__To be done__. Count the lines in the records below that contain the string "dimensions", and reply with only that number.

__Supplied data__.
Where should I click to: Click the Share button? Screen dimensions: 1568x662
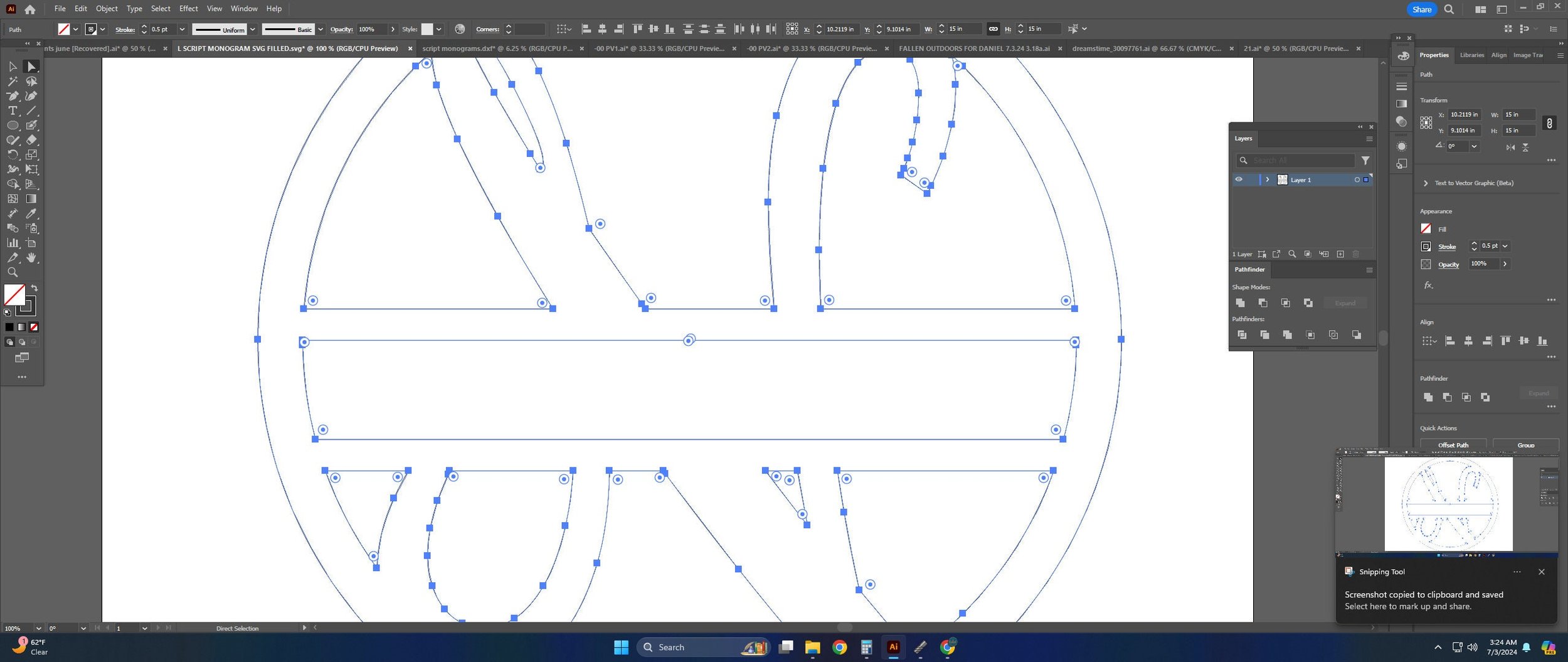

* * *

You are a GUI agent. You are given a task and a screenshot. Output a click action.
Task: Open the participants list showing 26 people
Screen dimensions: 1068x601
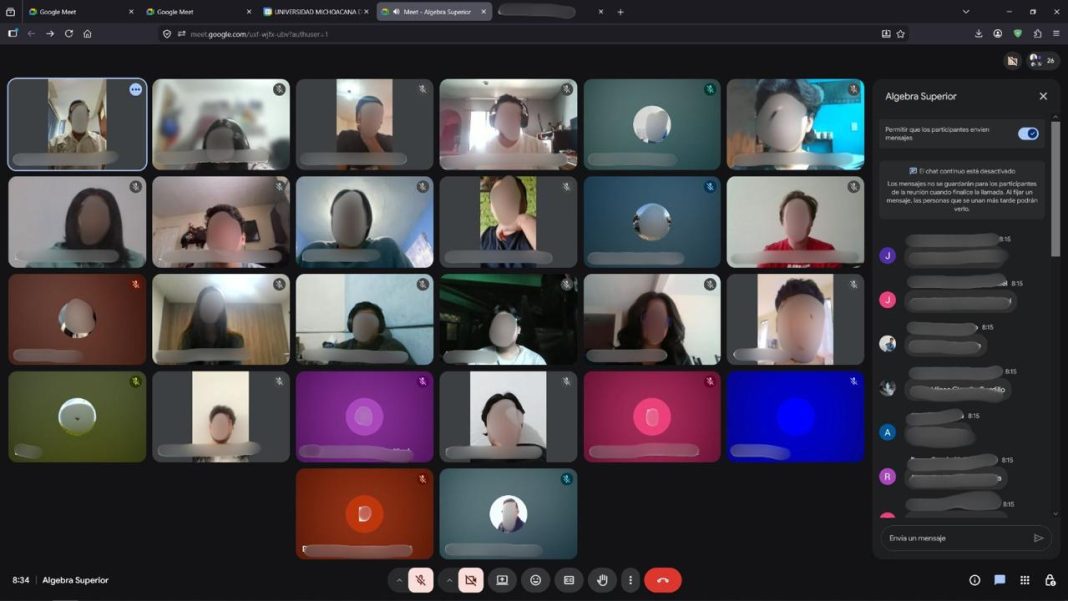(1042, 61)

--

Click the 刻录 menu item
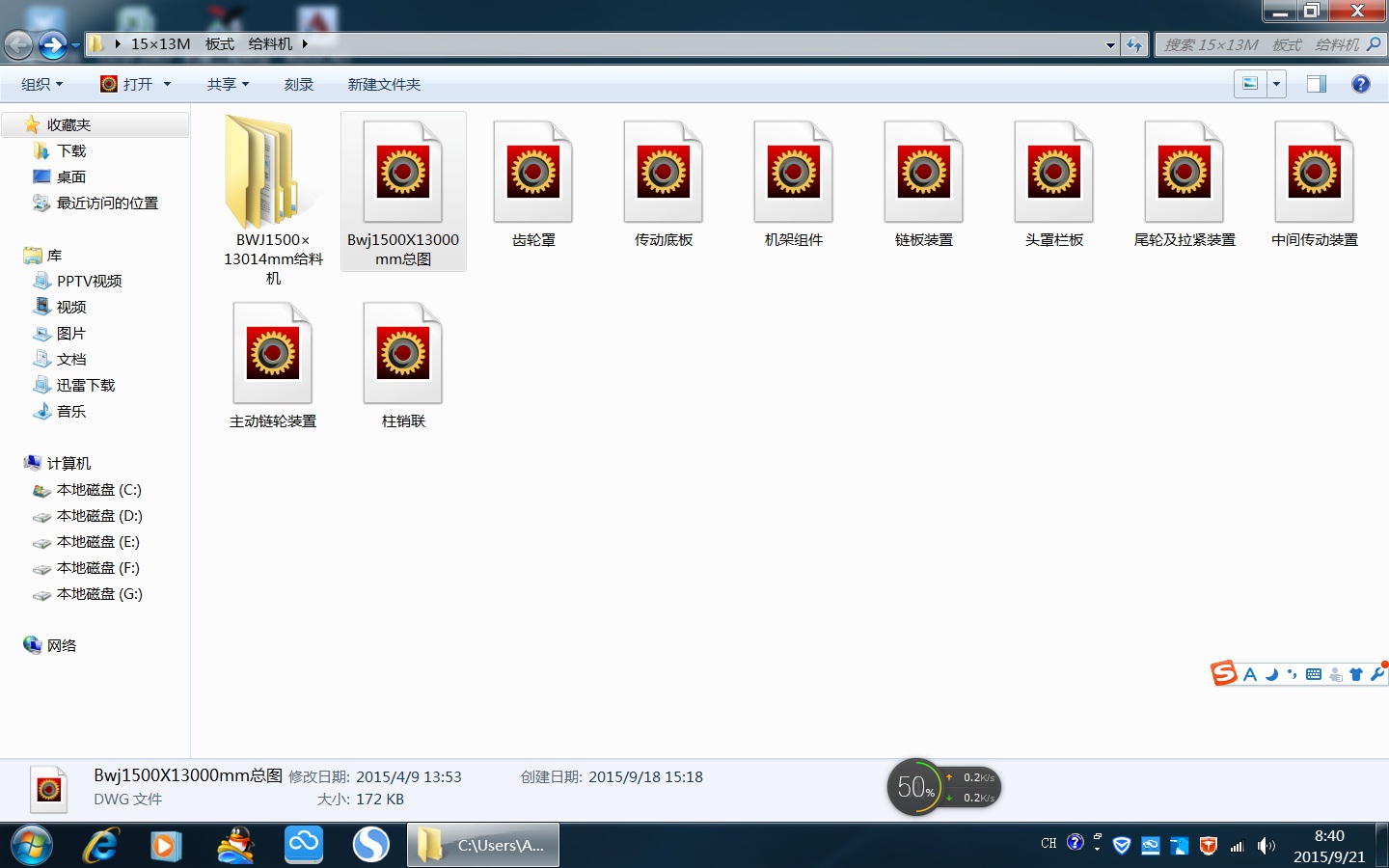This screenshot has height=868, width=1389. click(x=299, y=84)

__Result of the task__. 2